*** Opening DATA ***
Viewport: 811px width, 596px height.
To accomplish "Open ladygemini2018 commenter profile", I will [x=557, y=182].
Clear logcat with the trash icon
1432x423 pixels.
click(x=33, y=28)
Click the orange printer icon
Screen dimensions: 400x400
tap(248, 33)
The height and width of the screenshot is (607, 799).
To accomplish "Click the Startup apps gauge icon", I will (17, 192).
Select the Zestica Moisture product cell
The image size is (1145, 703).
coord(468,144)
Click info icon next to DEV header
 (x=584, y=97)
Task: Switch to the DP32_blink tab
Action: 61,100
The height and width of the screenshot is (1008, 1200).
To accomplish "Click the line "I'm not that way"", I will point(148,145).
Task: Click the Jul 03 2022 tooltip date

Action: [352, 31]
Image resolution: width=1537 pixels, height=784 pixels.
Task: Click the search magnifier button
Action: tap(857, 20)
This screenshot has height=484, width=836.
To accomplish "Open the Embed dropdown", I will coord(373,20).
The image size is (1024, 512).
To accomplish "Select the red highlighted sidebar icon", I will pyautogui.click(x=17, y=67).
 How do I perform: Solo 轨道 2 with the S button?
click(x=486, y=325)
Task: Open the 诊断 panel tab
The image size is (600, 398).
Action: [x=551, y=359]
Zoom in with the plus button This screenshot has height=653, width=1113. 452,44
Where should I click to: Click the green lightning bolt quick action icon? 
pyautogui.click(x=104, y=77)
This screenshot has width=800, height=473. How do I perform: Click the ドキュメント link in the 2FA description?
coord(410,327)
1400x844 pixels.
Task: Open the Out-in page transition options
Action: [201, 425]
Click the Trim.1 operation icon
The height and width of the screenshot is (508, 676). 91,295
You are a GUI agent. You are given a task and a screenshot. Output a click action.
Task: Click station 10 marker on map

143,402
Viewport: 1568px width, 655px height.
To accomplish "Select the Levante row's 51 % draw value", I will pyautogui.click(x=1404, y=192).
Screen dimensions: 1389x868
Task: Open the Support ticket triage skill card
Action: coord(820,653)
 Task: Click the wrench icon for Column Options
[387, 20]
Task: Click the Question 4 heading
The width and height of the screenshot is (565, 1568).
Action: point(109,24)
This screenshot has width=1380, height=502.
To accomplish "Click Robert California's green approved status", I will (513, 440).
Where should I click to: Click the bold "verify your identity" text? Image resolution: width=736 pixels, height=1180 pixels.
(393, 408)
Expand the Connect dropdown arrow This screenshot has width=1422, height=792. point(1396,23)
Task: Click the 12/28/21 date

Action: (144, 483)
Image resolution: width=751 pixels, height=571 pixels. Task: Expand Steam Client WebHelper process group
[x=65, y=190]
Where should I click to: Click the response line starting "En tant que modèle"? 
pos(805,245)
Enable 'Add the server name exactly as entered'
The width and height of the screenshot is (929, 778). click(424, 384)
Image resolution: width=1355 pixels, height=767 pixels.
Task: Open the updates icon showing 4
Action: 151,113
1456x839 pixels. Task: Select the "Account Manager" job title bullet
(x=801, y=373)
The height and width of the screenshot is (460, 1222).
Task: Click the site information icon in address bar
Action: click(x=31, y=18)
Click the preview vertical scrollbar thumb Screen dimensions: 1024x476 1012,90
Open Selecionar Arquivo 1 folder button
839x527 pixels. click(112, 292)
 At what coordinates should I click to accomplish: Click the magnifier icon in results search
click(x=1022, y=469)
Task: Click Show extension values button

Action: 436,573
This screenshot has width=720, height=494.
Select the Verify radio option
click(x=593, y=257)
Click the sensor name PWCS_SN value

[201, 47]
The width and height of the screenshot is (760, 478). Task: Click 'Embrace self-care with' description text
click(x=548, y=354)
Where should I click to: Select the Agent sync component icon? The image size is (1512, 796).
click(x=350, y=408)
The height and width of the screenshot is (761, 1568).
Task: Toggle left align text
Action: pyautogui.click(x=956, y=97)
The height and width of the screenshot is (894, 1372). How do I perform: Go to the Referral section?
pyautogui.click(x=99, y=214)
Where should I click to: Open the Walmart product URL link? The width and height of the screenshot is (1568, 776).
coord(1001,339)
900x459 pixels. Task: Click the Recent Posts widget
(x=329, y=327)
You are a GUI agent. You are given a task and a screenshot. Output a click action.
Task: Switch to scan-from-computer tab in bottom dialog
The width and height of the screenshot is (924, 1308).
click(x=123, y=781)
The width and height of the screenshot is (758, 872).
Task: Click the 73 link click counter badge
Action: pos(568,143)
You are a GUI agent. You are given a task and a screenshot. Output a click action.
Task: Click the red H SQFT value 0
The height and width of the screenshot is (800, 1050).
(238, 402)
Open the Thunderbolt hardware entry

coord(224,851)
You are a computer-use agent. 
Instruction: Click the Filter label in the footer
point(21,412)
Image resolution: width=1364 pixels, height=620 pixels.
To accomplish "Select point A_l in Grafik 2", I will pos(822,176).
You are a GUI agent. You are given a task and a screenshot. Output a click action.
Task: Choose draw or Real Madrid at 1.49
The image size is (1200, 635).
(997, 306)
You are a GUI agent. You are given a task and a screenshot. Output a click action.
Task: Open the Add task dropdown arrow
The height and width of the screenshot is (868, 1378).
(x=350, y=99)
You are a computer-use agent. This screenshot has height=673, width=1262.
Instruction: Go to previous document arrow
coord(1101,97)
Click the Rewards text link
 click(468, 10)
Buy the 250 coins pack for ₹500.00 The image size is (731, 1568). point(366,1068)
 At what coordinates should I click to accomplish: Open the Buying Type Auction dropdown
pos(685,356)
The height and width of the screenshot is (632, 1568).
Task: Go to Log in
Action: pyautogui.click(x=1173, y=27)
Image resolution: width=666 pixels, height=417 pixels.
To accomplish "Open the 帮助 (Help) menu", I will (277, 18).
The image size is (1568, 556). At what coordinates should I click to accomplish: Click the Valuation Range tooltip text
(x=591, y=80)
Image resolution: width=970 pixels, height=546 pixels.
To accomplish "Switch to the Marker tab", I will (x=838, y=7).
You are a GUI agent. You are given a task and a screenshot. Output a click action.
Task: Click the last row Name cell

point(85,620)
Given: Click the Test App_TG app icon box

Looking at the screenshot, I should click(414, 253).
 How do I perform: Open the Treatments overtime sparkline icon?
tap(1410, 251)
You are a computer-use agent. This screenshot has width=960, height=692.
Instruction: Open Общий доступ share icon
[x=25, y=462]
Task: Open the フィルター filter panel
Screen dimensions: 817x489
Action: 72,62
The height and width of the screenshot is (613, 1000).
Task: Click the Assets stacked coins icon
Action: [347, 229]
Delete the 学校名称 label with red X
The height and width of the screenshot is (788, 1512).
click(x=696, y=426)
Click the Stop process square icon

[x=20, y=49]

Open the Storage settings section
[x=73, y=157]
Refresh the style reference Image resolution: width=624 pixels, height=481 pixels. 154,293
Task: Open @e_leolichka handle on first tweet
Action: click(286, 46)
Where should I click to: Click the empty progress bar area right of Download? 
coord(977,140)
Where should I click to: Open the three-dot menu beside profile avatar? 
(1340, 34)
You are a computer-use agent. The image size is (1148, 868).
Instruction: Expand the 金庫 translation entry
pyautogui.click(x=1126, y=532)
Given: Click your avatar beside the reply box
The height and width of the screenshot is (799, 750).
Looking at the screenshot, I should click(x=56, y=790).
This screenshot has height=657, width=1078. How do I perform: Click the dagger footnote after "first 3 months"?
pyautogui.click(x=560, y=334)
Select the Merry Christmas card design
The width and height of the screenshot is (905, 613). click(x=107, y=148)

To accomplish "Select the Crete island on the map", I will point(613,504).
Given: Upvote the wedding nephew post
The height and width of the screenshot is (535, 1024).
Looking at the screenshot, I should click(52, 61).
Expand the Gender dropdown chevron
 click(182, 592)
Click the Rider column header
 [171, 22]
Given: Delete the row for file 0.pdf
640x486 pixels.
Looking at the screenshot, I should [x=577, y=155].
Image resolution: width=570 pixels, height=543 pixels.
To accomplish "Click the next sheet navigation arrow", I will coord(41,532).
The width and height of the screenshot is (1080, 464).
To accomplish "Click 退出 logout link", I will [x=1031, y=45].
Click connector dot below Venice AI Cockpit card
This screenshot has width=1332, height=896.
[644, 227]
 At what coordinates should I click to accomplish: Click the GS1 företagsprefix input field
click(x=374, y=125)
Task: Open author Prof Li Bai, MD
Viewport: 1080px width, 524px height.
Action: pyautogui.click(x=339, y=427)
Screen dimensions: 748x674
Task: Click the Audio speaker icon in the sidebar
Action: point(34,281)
*** Closing DATA ***
* _TASK DESCRIPTION_: The answer must be exactly the lines from the one containing "The height and width of the screenshot is (535, 1024)." through the final line of the data, both ends included, and nothing else.

* _WORKED SOLUTION_:
The height and width of the screenshot is (535, 1024).
Looking at the screenshot, I should click(52, 61).
Expand the Gender dropdown chevron
 click(182, 592)
Click the Rider column header
 [171, 22]
Given: Delete the row for file 0.pdf
640x486 pixels.
Looking at the screenshot, I should [x=577, y=155].
Image resolution: width=570 pixels, height=543 pixels.
To accomplish "Click the next sheet navigation arrow", I will coord(41,532).
The width and height of the screenshot is (1080, 464).
To accomplish "Click 退出 logout link", I will [x=1031, y=45].
Click connector dot below Venice AI Cockpit card
This screenshot has width=1332, height=896.
[644, 227]
 At what coordinates should I click to accomplish: Click the GS1 företagsprefix input field
click(x=374, y=125)
Task: Open author Prof Li Bai, MD
Viewport: 1080px width, 524px height.
Action: pyautogui.click(x=339, y=427)
Screen dimensions: 748x674
Task: Click the Audio speaker icon in the sidebar
Action: point(34,281)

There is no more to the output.